Australia | May 24 2019
This story features ARISTOCRAT LEISURE LIMITED. For more info SHARE ANALYSIS: ALL
Brokers are encouraged by the outlook for Aristocrat Leisure after the company's first half results, expecting the digital business will reveal its potential in the second half.
-Retains strong North American share of land-based gaming
-Australian margins improve, with a shift in sales mix towards recurring revenue
-Digital expected to return to growth in the second half
By Eva Brocklehurst
Aristocrat Leisure ((ALL)) expects continued growth over the rest of FY19, with some skew in earnings into the second half. Brokers are encouraged by the outlook, as the digital business in FY20 should reflect the benefits of the company's design developments.
Aristocrat Leisure is on track for $1bn in profit by FY20 on UBS estimates, as the land-based business continues to expand its revenue share and the outlook for digital improves with the release of major game titles. The broker suggests there is further upside as the market becomes more comfortable about the digital execution. The company has been adding features to Product Madness to arrest sales erosion and has reported positive signs early in the second half.
UBS predicts this will come with double-digit revenue growth and should occur in the second half of FY19. While the market has been rightly focused on the outlook for digital business, the broker highlights a North American ship share of 23% in land-based gaming, and remains of the view that the company is re-entering an upgrade cycle.

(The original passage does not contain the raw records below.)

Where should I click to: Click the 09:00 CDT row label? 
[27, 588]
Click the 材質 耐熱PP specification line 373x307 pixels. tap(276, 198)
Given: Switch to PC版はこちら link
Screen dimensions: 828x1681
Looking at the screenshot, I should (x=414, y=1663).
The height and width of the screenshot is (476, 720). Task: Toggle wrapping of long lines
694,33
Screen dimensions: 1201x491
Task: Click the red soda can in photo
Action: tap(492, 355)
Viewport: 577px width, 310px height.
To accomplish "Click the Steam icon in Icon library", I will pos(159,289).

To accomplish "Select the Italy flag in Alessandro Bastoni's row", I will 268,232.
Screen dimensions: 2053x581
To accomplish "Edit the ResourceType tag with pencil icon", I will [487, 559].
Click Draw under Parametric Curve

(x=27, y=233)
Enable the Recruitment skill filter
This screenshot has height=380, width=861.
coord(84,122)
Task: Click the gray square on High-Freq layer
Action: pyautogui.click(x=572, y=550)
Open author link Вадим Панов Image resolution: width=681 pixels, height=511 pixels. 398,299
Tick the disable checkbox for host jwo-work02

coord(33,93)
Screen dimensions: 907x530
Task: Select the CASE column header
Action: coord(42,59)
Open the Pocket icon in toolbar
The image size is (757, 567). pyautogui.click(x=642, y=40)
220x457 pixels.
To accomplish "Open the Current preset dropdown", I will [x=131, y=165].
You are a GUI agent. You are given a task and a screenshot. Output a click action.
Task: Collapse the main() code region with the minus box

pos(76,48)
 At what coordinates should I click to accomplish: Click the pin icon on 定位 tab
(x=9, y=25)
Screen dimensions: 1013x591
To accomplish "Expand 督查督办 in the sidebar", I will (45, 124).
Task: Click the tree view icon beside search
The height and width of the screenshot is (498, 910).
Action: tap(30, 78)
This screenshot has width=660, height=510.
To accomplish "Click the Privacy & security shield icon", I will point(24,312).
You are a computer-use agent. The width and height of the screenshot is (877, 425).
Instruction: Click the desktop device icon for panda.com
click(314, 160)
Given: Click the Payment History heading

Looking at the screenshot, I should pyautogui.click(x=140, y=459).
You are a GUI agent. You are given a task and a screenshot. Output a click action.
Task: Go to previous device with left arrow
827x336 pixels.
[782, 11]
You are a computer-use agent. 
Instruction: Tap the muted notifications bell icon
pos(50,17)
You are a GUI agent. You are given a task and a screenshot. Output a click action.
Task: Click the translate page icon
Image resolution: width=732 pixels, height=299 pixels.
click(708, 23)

North America was the highlight for most brokers, as the company retains a dominant position with strong growth in outright platform sales and installed gaming operations. Deutsche Bank has observed from recent survey and peer results in North America that Aristocrat Leisure is continuing to gain share in class III and class II as well as hold share in the more competitive outright sales segment.
Operating leverage appears to have returned earlier than Macquarie expected. The overall margin in the Americas was 55%, slightly lower than the prior comparable half but a material improvement sequentially. Macquarie expects ship share, excluding adjacencies, and based on buyer feedback, should hold around 24% given the superior game performance.
Morgans notes a significant opportunity in adjacent markets in North America with moves into the Washington CTS and video lottery terminal markets showing good early traction. There are indications this new volume can be sustained to at least FY21.
The Australian performance was also firm, and the company leads the market, with margins improving because a shift in sales mix towards recurring revenue. Still, Credit Suisse is concerned about the company's poor disclosure in Australia, which having experienced lower volumes and slightly higher prices provided no explanation regarding the 7% revenue growth. A weaker second half in Australia is envisaged. The broker has difficulty calculating the effects of the new licensing pricing model.
Margins contracted in the digital business, as expected, because of an increase in the number of bookings in the lower-margin casual segment. In digital, Credit Suisse found it useful that the company disclosed that no game has revenue large enough to cause an insurmountable drag on earnings should it fail to gain traction.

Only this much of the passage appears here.